Annie Dillard has long been a favorite author of mine. Yesteday I picked up a copy of her book, For the Time Being, a creative non-fiction work that just shakes every preconception I have of how to structure a book. She demands a great deal of trust. How will the early references to the history of archeology in China, the production line style of care for newborns in the US, the strange detours in human evolution and the Kabbala all fit together? Reading this book is like watching a huge picture gradually come into focus. The ancient bones recovered in China, the unearthing of the buried clay army, the birth of infants, both well and unwell, the meditations on God's involvement in human life--they do connect in a sweeping and provocative way. The style is still her own, with the conversational asides that remind us that a real person, an individual, is producing this work. As always her language entertains while her ideas challenge.

Dillard's audacity has freed me from some of my recent angst over writing. If I learn nothing from the content of the book, I will have yet spent my time wisely and learned writing from a master. I suspect that by tomorrow, though, I will have finished the book and tucked it onto a shelf with my favorites to remind me to read it again and again. I'll use it as a model of what's possible when a writer dares to reach for the clouds, (oh, yes, clouds as individuals also figure in this story) to pierce the veil between us and It. To write what she wants to write, no matter how difficult it is for a publisher or bookseller to categorize. If all you read for is plot, forget this book. The plot is too big to fathom. But the sense that one is in touch with a real person who thinks big thoughts about something other than financial bailouts is, as the credit card ad says, priceless.

Friday, October 3, 2008

No Rock Sitting

Well, I have partly fixed the sludge problem I spoke of in the previous blog; I did not find a rock to sit on, but I did go to a favorite coffee shop and that helped. I also have gathered in a few poems that were in draft form in an old journal, and tried the past couple of days to compose at least a little poem. It does work, once I escape the demon Censor who keeps whispering sweet nothings about how much easier it would be to sweep the porch or do a load of laundry. Yeah, well, not! I came to the conclusion this morning that one thing that gets in my way is that word work. Writing can be play, should be, at least some of the time. So I went ahead and took extra time this morning to play with the images that had surfaced in my morning pages, and voila! A poem on the page. That felt good.

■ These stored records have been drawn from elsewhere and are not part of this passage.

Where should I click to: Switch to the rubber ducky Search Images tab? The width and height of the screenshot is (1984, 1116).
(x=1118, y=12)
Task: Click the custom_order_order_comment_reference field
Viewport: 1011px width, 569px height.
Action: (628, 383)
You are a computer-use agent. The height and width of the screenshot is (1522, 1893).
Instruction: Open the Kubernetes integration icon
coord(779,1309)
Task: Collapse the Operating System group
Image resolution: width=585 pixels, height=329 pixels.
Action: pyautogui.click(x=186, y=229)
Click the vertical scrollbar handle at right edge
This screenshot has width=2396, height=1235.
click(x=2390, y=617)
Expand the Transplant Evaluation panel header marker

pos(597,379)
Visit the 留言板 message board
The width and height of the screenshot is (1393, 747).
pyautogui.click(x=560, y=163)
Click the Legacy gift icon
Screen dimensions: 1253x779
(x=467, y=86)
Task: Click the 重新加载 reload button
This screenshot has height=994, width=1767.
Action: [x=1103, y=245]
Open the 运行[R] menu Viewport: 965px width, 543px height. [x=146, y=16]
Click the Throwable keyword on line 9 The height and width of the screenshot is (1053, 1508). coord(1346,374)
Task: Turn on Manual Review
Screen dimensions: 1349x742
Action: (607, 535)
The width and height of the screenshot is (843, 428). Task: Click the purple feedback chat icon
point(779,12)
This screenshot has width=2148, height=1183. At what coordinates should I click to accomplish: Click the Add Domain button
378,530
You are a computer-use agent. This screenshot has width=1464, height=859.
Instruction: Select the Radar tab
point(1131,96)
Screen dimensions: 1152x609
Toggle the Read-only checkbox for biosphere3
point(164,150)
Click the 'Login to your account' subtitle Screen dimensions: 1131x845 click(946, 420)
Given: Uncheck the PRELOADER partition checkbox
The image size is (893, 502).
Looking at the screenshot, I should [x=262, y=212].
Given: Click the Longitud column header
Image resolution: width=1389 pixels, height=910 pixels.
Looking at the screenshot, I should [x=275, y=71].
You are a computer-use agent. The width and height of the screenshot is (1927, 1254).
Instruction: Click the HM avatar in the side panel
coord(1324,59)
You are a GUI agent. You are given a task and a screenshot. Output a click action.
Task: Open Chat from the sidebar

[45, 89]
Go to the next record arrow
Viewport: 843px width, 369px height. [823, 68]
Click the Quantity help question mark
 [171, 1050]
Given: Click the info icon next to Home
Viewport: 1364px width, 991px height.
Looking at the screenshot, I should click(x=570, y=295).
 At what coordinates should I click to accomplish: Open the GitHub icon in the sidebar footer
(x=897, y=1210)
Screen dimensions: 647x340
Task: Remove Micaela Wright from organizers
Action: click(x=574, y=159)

The other thing that has helped is forging through the To-do list with some persistence. I do overwhelm myself with tasks that often do nothing for my own writing. Clearing off some of that extra stuff helps me to breathe more deeply and think more effectively. So, today I may actually use this morning to work on submissions and queries. My fortune from lunch yesterday points out that not trying is a certain road to failure. So I'll persist. Gather up a handful of addresses for agents, explore my folder with fiction and poetry markets, walk the dog, finish the laundry, oops! There I go again. Life has to be more than dirty socks.